Best practices for building docker container

3 min readJun 24, 2023

Here I am trying to document different best practices that I like to keep it handy while building docker containers.

Use secrets instead of build-arg

While handling sensitive data, let’s use --secret provided by latest `BuildKit` build system

export MYSECRET=secretpassword
docker build --secret id=MYSECRET .

Using secret inside docker:

FROM ...
COPY build-script.sh .
RUN --mount=type=secret,id=MYSECRET ./build-script.sh

The build-script.sh will be able to find the secret as a file in path /run/secrets/MYSECRET.

Combine run commands

Each RUN command results in a layer. In general, it is always a good practice to combine multiple RUN into a single RUN command. There are edge cases — Multiple RUN vs. single chained RUN in Dockerfile, which is better?

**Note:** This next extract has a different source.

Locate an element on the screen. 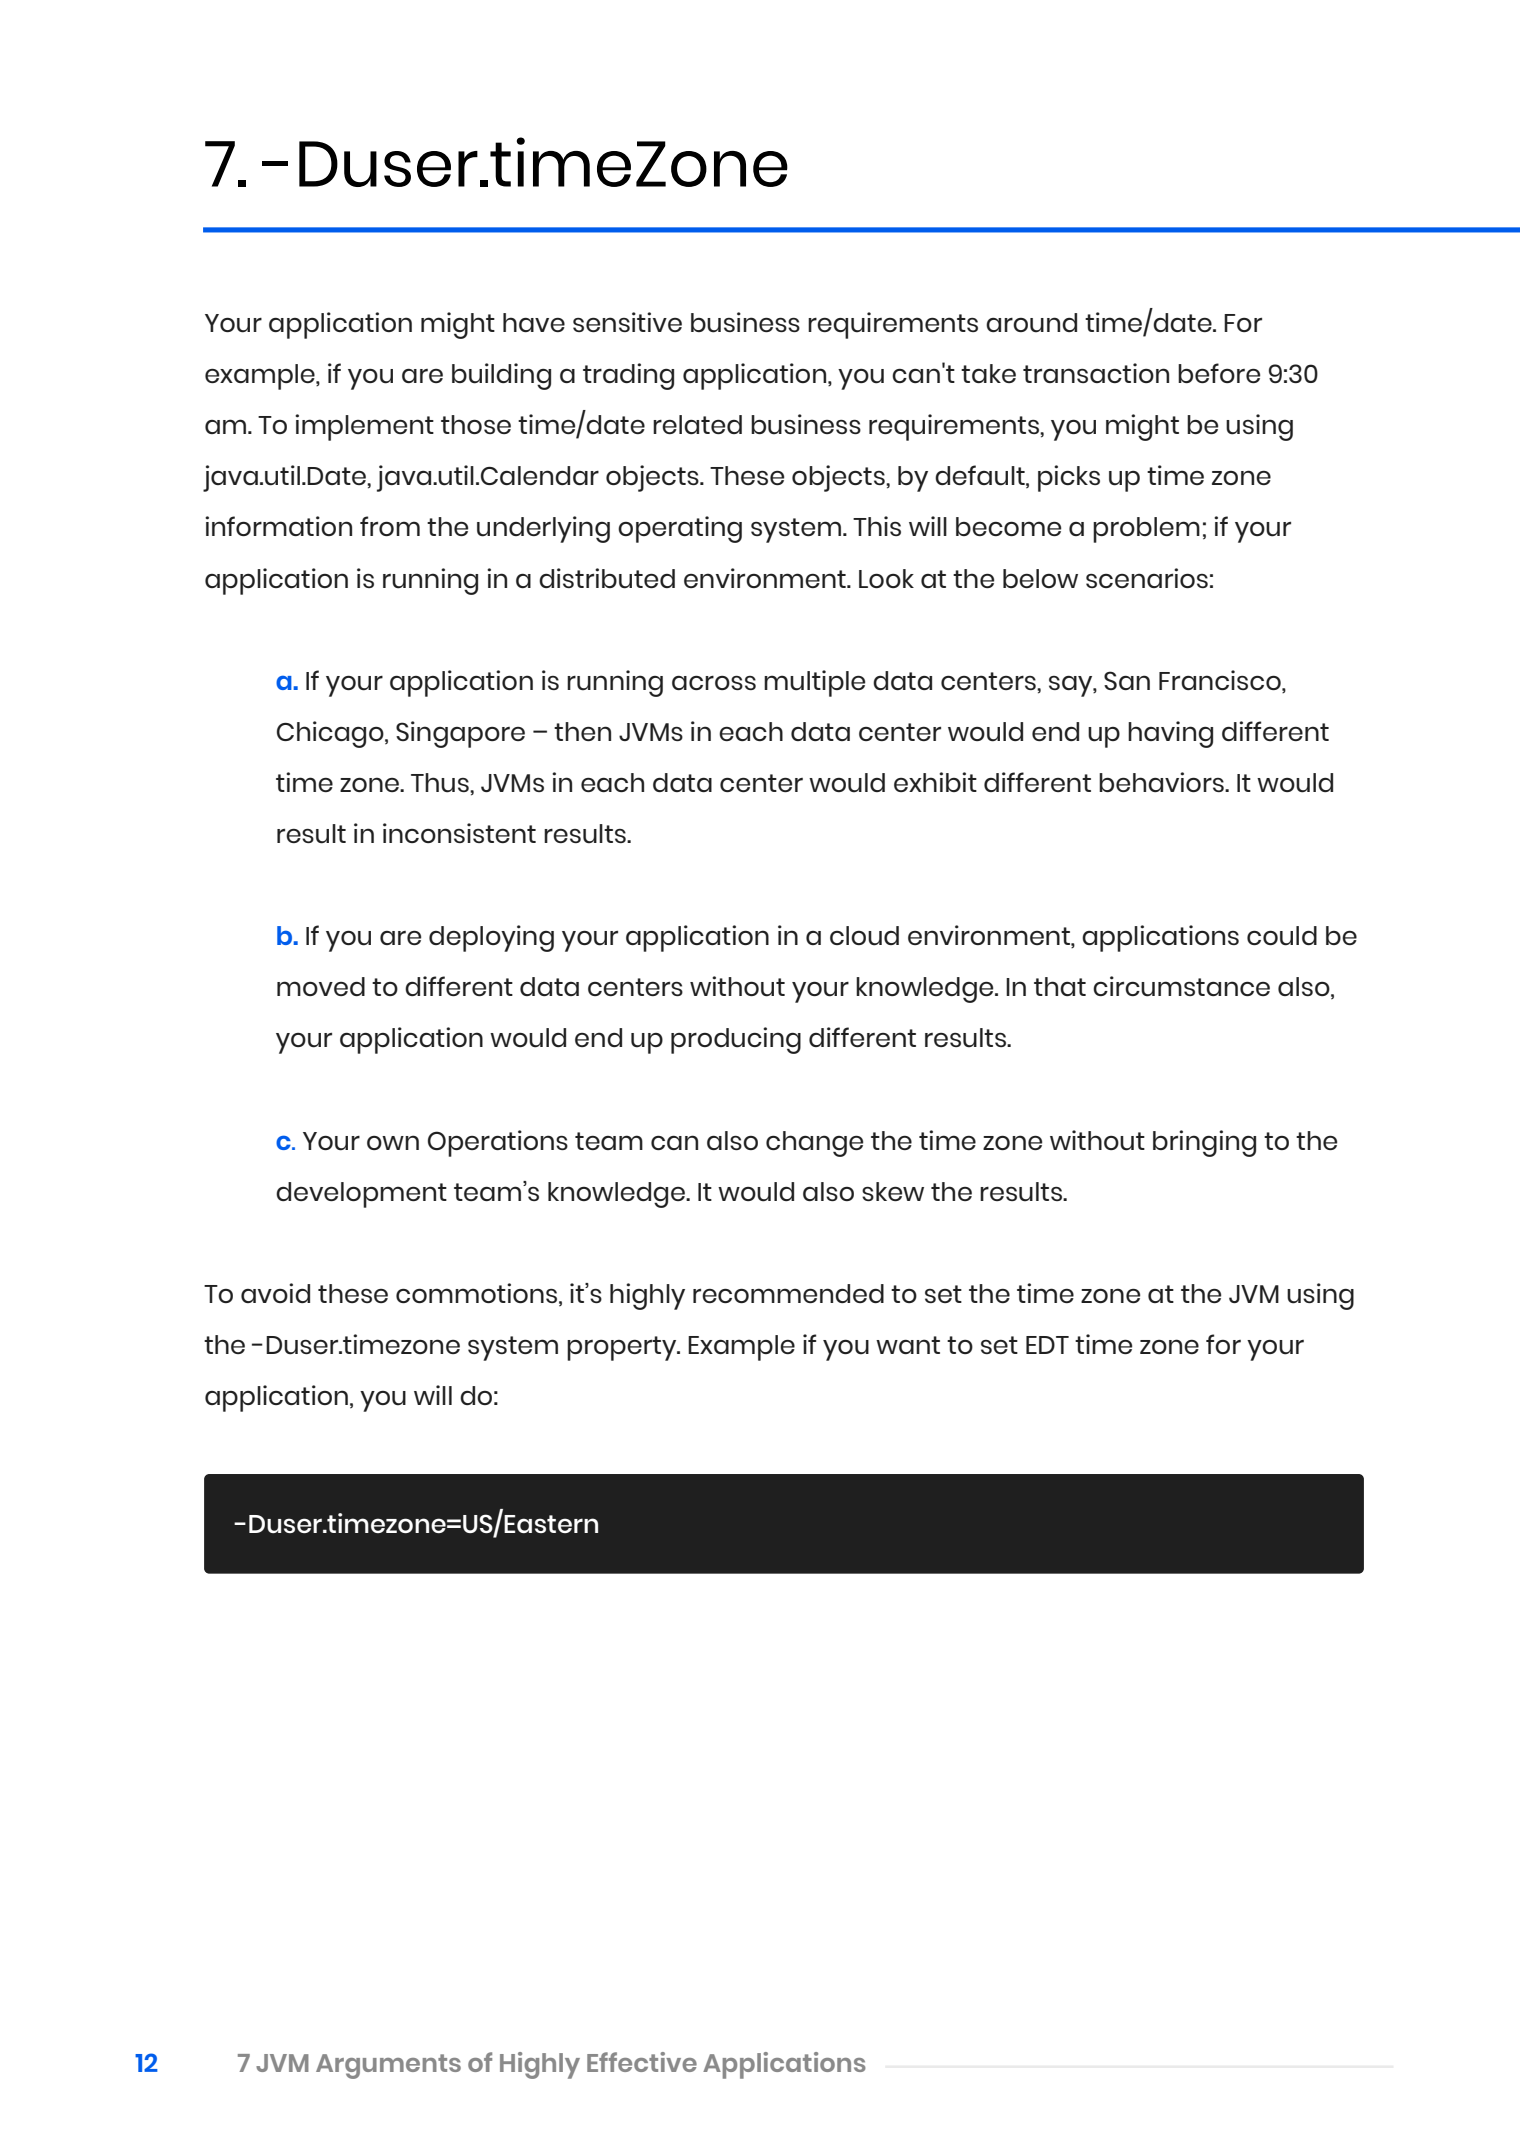 This screenshot has width=1520, height=2151. Effective is located at coordinates (642, 2062).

Pull out long RUN commands to shell script

However if we have a long list of commands and if something goes wrong in between, debugging is a problem.

ARG python_version=3.10
FROM python:${python_version}-slim

# Move multi run steps to logical shell script outside
COPY --chown=root:root --chmod=744 install-packages.sh .
# All installation is now in a single docker layer
RUN ./install-packages.sh

Inside the shell script, make them easier to debug:

Bash “strict mode”, to help catch problems and bugs in the shell script. More details.
Meaningful echo statements would help view the progress and spot the issue. In a normal dockerfile with a long RUN command, it is hard to spot which package installation failed
Meaningful comments for developers to improve the script further

#!/bin/bash

# strict mode
set -euo pipefail

export DEBIAN_FRONTEND=noninteractive
apt-get update

# security updates
apt-get -y upgrade

# --no-install-recommends flag reduces unnecessary transitive dependencies
apt-get -y install --no-install-recommends syslog-ng

# Install a new package, without unnecessary recommended packages:
apt-get -qq -y install --no-install-recommends \
    default-libmysqlclient-dev libpq-dev build-essential \
    tini libc6 libnss3 procps net-tools \
    bash curl wget git expect \
    libssl-dev libffi-dev 

apt-get -qq -y install --no-install-recommends \
    openjdk-17-jdk-headless
echo 'Installed JDK and system dependencies'


# Installing Apache Spark
export SPARK_HOME=/opt/spark
wget -qO - https://archive.apache.org/dist/spark/spark-3.3.0/spark-3.3.0-bin-hadoop3-scala2.13.tgz | \
    tar -xzf - -C ${SPARK_HOME} --strip-component 1
cp /opt/log4j2.properties ${SPARK_HOME}/conf/log4j2.properties
rm -rf ${SPARK_HOME}/examples
rm -rf ${SPARK_HOME}/data
cp ${SPARK_HOME}/kubernetes/dockerfiles/spark/decom.sh /opt/
echo 'Installed Apache Spark'

# Delete cached files we don't need anymore (note that if you're
# using official Docker images for Debian or Ubuntu, this happens
# automatically, you don't need to do it yourself):
apt-get clean
# Delete index files we don't need anymore:
rm -rf /var/lib/apt/lists/*

BuildKit progress output

By default buildKit progress is shown in a modern tty mode. This is nice but when debugging issues, it is hard to know what went wrong.

For debugging., we could set following :

export BUILDKIT_PROGRESS=plain
docker build ....
# now we can view more detailed progress and debug issues easily

Use buildKit cache feature

# syntax = docker/dockerfile:1.3
FROM python:3.11-slim-buster
COPY requirements.txt .
RUN --mount=type=cache,target=/root/.cache \
    pip install -r requirements.txt

Pipenv and Poetry will store cache in /root/.cache directory
pip uses ~/.cache/pip
This approach caches a directory across builds
This approach needs BuildKit enabled

Using scratch & multistage build

FROM your_image as initial

FROM scratch

COPY --from=initial / /

The above steps copies everything to final image.
Doesn’t maintain all docker layers to minimize final docker image.